How keenly and eagerly do wars begin,
When winners and losers have yet to be picked,
Before its true horror and hardship set in
And man is reminded how great is its sin!
The world returns ever, a careless addict,
To battle and blood, as the wise can predict.
Each new generation discovers firsthand
The truth only mastered when foolishness dies.
It cannot be scheduled; it cannot be planned;
It comes only when the naïve understand
That war is a futile and grave exercise.
Then do the innocent fools become wise.
___________________
MPAA rating: PG-13
Alicia Vikander broke onto most people’s radars with 2015’s Ex Machina and her Oscar-winning role in The Danish Girl, but Testament of Youth not long before them should not be forgotten. Based on the same-titled World War I memoir by Vera Brittain, Testament of Youth features the kind of lead performance that makes one wonder why it didn’t get more awards attention. As Brittain herself, Vikander plays an early feminist whose academic dreams are dashed by the onset of war and its unforeseen tragedies.
I’d never heard of Vera Brittain or her apparently famous memoir before this movie, but that’s why I love well-done adaptations that introduce me to new and worthwhile stories. Early on, Brittain is a relatively carefree girl whose greatest challenge is convincing her father to let her go to Oxford. Thanks to the intervention of her brother Edward (Taron Edgerton in one of his first roles) and a sympathetic professor (Anna Chancellor), she is able to attend her dream school, right as she’s also finding love with one of Edward’s friends, Roland (Kit Harington of Game of Thrones fame). Before long, though, the Great War begins, and when all her male friends enlist, Vera’s priorities shift as well, compelling her to join the war effort as a nurse, first on the home front and later in France.
Testament of Youth may seem like your typical beautifully mounted British period piece, and if you don’t like beautifully mounted British period pieces, you might find it boring. Yet the cinematography is sumptuous and the acting of everyone involved stellar, with Vikander in particular embodying the wartime transformation of the nation as she develops from a naïve schoolgirl who advocates her brother joining the military to a war-weary mourner reeling from all that was lost. There are times when it seems to be treading familiar ground, such as a shot lifted straight from Gone with the Wind, but a scene where Vera declares to a vengeful crowd the best way to respond to the defeated Germans is especially powerful. While the end could have been depressing as heck, there are glimmers of hope as she discovers how to move beyond misfortune.

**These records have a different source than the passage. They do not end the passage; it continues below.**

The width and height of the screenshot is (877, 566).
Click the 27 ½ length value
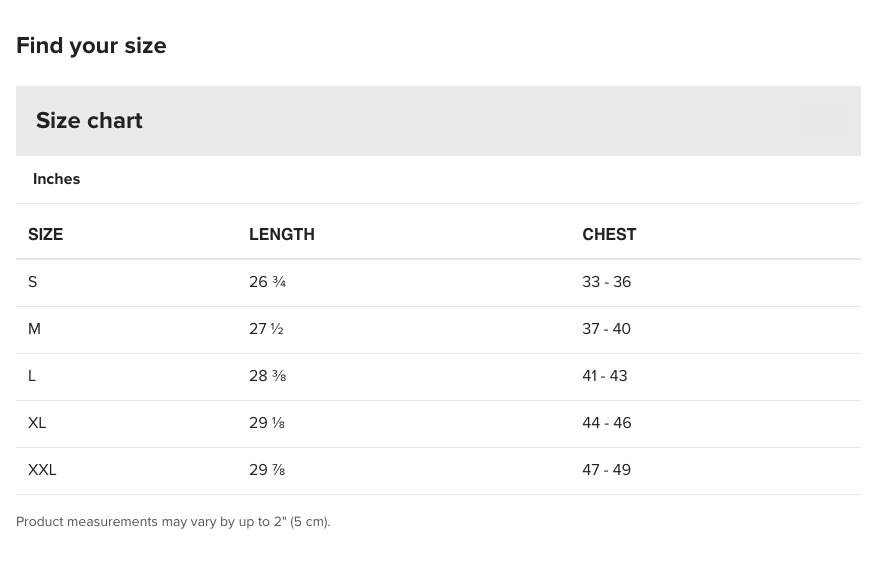point(266,329)
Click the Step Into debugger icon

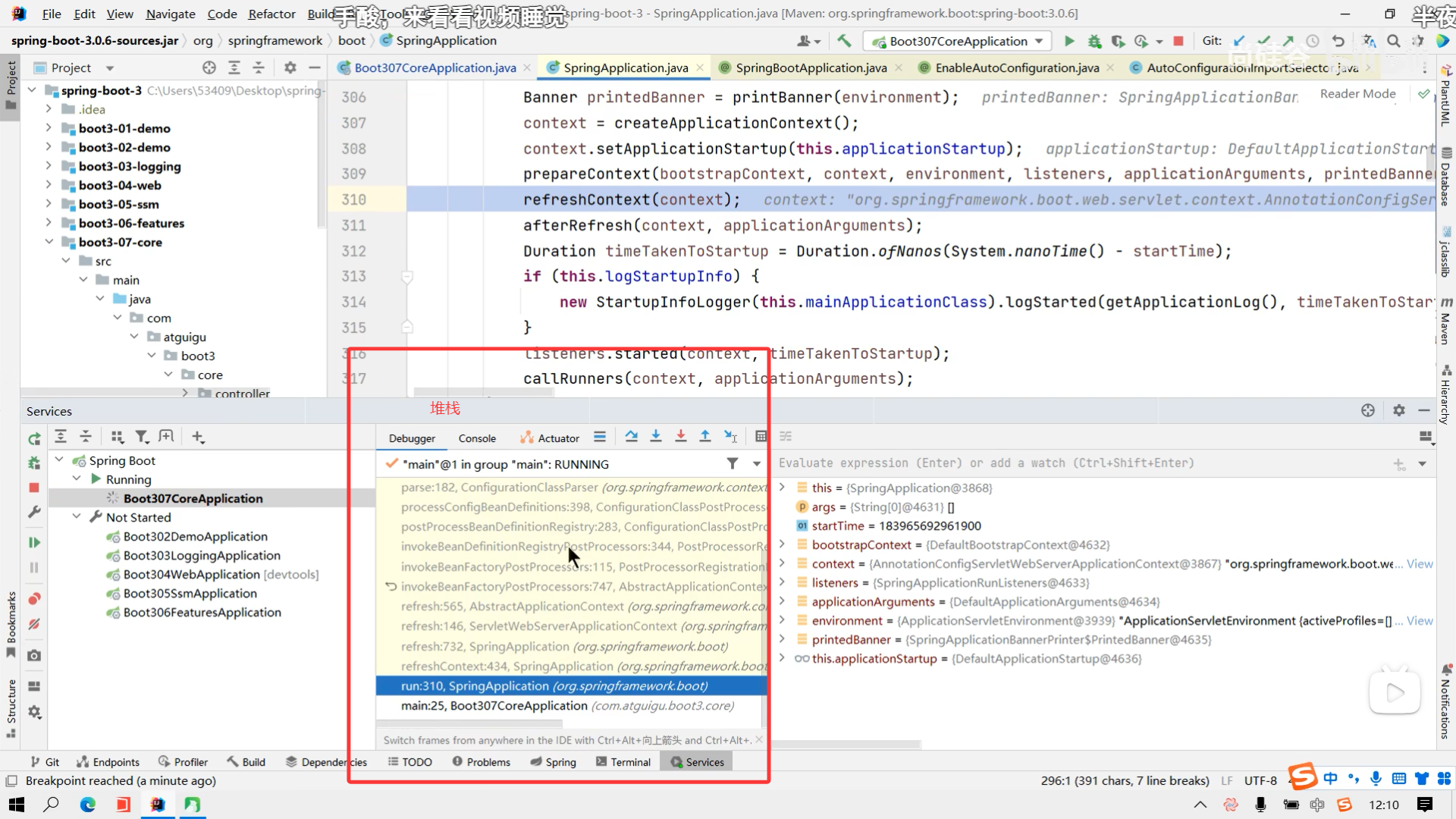[x=656, y=436]
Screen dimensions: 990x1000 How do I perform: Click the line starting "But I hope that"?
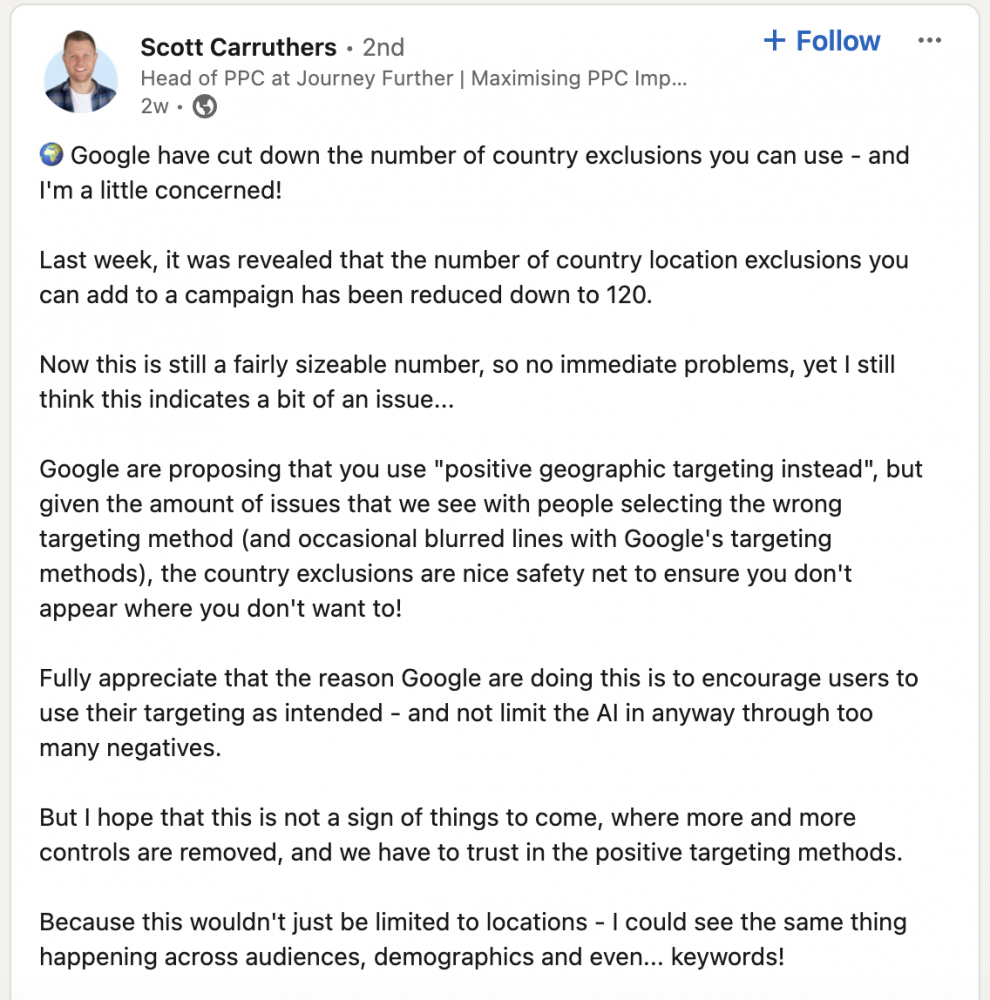pyautogui.click(x=448, y=818)
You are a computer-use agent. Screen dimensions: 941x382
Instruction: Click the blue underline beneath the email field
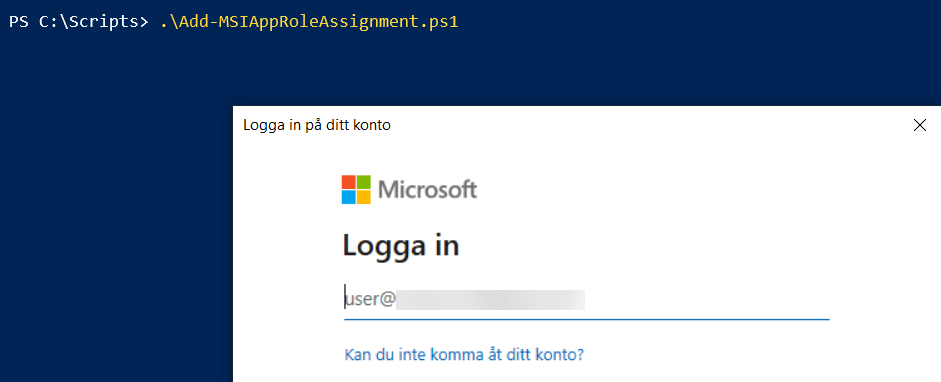tap(586, 319)
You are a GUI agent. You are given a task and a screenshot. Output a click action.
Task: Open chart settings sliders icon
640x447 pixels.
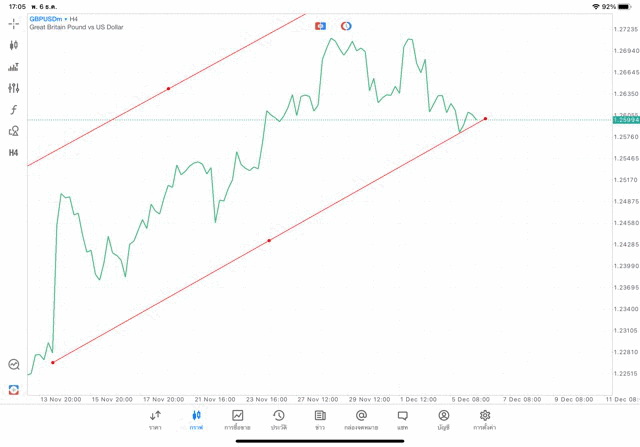pos(13,88)
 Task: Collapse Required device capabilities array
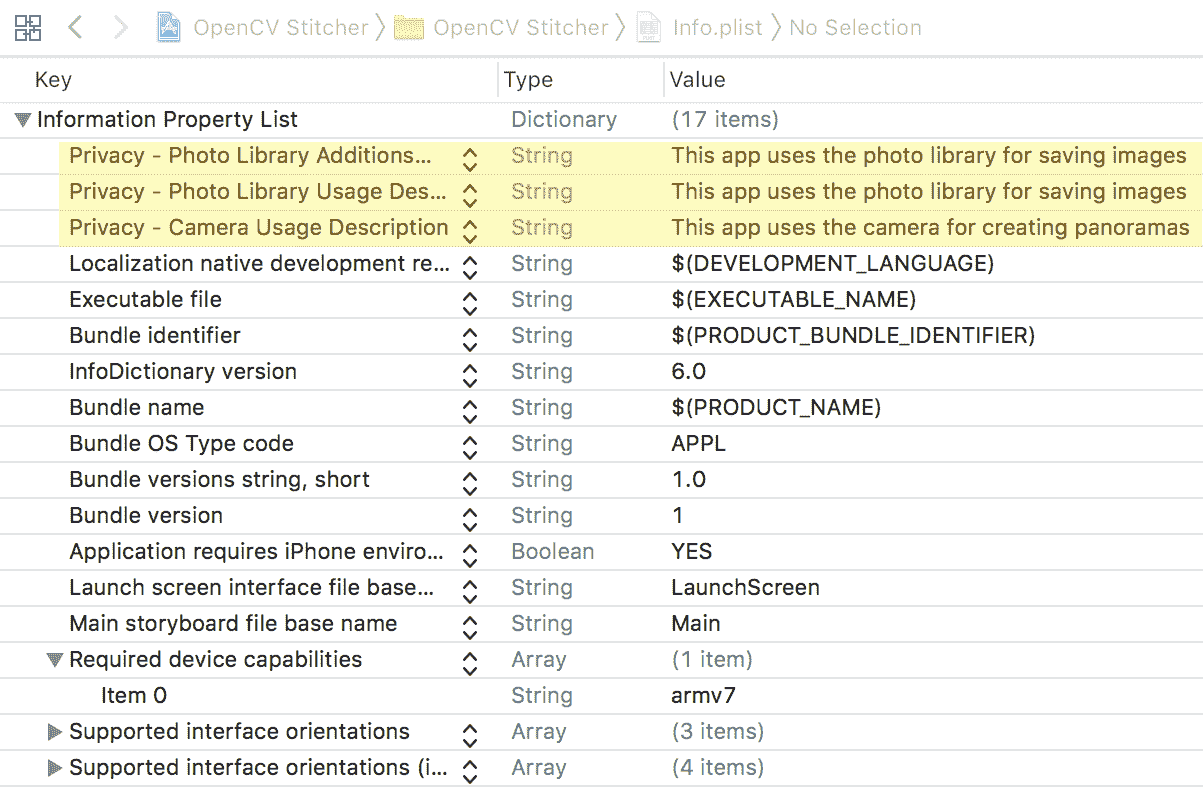[55, 660]
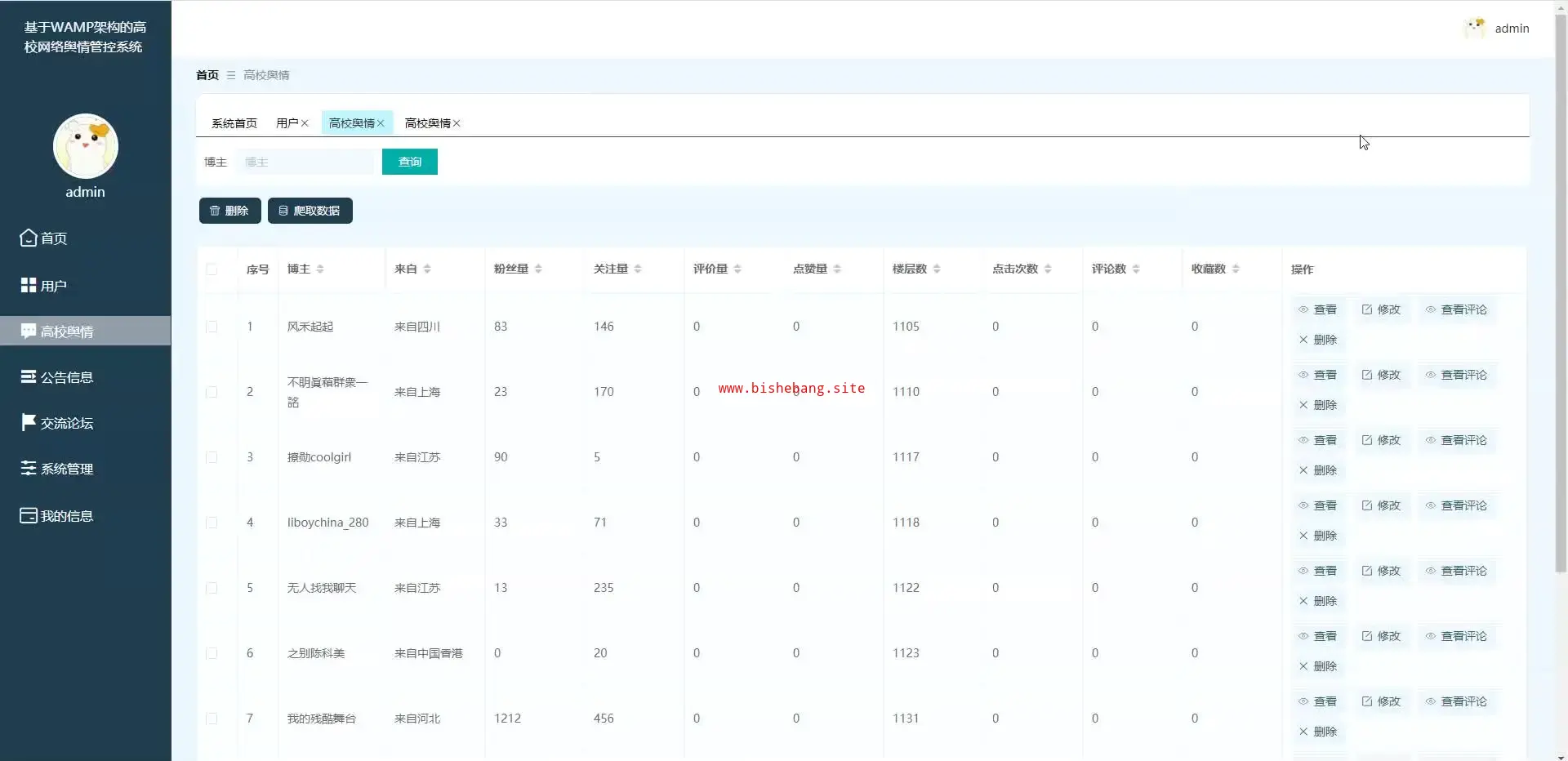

As far as style, the closest thing I can compare Testament of Youth to is the John Keats biopic Bright Star, which also imbues a tragic true romance with a poignant beauty and literary passion. The anti-war themes center on loss and empathy, which is strongly endorsed through Brittain’s nurse experiences, as when she cares for both British and German soldiers as if they were her own brother or fiancé. Whether you’ve heard of it or not, Testament of Youth is a prime choice the next time you’re in the mood for a beautifully mounted British period piece.
Best line: (Vera’s college partner Winifred Holtby) “All of us are surrounded by ghosts. Now we need to learn how to live with them.”